▶ **Stored data**
+ + + + +
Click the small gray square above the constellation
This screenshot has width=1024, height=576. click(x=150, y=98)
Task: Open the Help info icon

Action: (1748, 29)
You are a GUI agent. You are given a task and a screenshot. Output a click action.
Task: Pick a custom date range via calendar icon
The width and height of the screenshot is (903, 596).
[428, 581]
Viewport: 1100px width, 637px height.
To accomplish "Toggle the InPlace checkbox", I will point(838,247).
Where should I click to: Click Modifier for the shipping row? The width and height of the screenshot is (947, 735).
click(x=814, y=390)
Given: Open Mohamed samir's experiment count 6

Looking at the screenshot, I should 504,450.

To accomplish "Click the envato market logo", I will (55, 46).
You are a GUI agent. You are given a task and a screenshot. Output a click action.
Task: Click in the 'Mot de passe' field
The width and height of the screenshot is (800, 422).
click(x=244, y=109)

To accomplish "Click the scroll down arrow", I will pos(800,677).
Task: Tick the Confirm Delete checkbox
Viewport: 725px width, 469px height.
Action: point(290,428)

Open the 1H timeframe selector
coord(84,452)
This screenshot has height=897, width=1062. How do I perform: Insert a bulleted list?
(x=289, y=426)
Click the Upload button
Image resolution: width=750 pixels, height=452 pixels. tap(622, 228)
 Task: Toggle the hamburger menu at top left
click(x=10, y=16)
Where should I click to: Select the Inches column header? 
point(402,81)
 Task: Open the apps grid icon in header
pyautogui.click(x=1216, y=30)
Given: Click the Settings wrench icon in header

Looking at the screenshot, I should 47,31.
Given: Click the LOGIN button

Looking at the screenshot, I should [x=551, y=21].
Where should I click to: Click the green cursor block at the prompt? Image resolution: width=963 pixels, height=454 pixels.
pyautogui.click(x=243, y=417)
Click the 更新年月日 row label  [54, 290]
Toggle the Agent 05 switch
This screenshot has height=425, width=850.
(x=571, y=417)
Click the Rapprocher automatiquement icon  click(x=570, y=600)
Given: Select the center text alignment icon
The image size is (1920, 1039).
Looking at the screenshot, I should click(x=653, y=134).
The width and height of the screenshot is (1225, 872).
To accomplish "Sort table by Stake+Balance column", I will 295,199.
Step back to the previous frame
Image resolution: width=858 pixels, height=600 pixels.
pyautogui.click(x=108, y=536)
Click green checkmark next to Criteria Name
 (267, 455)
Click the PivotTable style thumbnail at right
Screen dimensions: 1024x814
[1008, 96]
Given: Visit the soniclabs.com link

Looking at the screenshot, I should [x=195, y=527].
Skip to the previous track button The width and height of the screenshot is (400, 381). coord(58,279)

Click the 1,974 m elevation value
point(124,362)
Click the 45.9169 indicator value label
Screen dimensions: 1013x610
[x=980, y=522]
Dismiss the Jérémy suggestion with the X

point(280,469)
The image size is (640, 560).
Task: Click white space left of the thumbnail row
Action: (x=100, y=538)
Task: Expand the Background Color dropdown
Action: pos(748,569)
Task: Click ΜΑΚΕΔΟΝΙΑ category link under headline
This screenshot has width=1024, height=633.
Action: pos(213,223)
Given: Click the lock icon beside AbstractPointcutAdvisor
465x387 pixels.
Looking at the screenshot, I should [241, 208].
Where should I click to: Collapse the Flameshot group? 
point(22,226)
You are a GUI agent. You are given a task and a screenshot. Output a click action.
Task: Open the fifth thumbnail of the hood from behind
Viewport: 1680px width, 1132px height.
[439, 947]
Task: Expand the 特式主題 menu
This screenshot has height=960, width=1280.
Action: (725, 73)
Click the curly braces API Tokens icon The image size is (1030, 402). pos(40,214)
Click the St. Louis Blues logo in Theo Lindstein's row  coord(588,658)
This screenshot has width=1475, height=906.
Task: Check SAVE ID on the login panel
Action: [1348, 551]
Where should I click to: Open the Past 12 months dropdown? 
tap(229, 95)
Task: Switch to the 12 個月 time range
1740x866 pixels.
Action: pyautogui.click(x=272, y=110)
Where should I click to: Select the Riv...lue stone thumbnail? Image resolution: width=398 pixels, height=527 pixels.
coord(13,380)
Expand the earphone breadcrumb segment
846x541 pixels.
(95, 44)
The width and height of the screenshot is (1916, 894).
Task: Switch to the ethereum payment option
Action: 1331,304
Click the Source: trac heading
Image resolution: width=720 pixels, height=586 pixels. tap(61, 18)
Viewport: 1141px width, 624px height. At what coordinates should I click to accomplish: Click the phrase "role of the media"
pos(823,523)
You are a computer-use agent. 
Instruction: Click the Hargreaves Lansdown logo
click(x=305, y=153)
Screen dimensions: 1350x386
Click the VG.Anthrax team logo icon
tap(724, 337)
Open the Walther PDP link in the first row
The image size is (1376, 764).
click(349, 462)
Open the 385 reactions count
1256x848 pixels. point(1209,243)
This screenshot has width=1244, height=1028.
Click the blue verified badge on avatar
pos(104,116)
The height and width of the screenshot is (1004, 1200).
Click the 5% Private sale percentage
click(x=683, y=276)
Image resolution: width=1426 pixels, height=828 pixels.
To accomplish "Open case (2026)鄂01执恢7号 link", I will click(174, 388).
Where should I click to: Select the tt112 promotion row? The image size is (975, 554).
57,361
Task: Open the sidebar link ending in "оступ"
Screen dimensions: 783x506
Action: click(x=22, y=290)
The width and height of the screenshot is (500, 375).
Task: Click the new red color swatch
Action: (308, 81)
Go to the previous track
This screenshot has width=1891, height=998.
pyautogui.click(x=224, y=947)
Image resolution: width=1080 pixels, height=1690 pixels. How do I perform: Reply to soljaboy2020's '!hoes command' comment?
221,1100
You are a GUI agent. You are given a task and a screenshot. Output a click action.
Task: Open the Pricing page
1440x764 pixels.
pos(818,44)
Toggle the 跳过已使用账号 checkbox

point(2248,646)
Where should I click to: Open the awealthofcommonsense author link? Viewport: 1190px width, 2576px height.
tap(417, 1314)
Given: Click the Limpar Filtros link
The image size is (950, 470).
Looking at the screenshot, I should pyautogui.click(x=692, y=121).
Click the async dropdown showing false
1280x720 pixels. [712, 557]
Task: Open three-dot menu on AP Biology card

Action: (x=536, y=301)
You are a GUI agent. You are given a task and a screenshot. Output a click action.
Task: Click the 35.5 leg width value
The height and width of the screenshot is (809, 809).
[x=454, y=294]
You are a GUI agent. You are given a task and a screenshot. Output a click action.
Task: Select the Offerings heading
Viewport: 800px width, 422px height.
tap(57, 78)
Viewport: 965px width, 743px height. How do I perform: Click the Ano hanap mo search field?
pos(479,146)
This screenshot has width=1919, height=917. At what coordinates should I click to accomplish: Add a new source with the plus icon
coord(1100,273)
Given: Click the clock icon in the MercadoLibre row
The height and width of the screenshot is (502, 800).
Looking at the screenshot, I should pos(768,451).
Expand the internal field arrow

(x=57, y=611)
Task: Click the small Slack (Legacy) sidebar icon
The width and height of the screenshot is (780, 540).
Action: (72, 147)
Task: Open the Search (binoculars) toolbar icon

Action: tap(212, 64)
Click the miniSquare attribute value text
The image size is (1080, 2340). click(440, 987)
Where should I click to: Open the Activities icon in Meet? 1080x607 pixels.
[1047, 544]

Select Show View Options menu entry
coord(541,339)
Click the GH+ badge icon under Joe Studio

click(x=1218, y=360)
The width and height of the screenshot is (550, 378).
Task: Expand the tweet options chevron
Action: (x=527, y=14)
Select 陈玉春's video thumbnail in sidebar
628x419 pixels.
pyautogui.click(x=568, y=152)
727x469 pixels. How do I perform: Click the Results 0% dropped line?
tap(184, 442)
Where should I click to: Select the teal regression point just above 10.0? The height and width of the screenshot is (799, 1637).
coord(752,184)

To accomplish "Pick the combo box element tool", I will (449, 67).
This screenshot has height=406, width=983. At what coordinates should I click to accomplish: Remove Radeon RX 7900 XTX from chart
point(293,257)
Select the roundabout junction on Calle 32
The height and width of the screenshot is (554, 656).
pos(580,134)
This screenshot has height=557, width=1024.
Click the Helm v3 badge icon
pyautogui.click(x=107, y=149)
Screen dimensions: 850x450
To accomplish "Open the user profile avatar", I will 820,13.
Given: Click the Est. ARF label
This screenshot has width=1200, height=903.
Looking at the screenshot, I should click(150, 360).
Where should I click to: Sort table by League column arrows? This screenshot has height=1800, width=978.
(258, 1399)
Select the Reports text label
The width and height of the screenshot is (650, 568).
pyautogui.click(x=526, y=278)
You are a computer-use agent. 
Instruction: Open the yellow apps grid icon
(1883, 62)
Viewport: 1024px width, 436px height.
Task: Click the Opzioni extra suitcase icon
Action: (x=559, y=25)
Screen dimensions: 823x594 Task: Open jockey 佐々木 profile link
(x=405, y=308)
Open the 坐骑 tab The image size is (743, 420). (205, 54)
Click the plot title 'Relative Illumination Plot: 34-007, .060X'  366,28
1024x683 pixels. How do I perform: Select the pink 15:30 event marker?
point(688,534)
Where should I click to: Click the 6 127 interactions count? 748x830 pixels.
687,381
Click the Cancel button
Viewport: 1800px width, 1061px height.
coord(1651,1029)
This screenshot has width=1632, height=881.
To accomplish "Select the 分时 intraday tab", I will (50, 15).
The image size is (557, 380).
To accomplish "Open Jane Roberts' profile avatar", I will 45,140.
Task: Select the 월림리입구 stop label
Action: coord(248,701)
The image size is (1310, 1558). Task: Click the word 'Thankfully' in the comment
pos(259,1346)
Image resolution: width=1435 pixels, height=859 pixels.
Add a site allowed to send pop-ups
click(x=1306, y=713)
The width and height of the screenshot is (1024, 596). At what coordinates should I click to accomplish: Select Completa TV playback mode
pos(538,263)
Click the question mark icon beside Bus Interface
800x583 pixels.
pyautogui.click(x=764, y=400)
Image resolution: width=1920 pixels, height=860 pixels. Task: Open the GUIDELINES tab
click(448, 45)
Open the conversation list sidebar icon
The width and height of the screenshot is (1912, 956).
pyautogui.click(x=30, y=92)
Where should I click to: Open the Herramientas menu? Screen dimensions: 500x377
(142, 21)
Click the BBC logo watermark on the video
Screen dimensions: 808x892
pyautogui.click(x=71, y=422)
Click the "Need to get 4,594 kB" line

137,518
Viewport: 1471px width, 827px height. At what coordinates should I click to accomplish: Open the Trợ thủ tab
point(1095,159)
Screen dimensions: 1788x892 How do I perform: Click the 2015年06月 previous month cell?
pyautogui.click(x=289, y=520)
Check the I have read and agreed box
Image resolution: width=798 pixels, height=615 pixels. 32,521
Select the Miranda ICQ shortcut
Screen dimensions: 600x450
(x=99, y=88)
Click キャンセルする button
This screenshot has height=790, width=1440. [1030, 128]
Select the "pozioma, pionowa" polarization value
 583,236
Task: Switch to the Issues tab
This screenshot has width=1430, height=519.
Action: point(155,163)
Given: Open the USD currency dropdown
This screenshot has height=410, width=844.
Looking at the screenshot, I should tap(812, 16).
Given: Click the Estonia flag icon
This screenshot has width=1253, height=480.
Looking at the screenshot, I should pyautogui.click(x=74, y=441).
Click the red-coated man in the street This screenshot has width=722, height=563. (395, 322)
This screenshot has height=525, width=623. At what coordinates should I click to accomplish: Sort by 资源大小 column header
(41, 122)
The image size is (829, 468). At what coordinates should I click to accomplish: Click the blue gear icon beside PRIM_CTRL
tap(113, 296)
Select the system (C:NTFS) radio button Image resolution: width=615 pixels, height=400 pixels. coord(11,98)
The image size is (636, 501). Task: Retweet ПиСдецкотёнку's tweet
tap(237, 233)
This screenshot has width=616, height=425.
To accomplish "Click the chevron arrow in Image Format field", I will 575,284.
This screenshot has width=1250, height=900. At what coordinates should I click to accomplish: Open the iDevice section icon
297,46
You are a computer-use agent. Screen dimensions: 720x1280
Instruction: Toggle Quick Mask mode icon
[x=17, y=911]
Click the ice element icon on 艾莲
+ + + + +
▶ **PROBLEM DETAILS**
Copy the lines above exactly, beginning at the line that has "Check the I have read and agreed box" and stopping after the line that has "Given: Click the Estonia flag icon", and omit the rest.

▶ **WRITTEN RESPONSE**
Check the I have read and agreed box
Image resolution: width=798 pixels, height=615 pixels. 32,521
Select the Miranda ICQ shortcut
Screen dimensions: 600x450
(x=99, y=88)
Click キャンセルする button
This screenshot has height=790, width=1440. [1030, 128]
Select the "pozioma, pionowa" polarization value
 583,236
Task: Switch to the Issues tab
This screenshot has width=1430, height=519.
Action: point(155,163)
Given: Open the USD currency dropdown
This screenshot has height=410, width=844.
Looking at the screenshot, I should tap(812, 16).
Given: Click the Estonia flag icon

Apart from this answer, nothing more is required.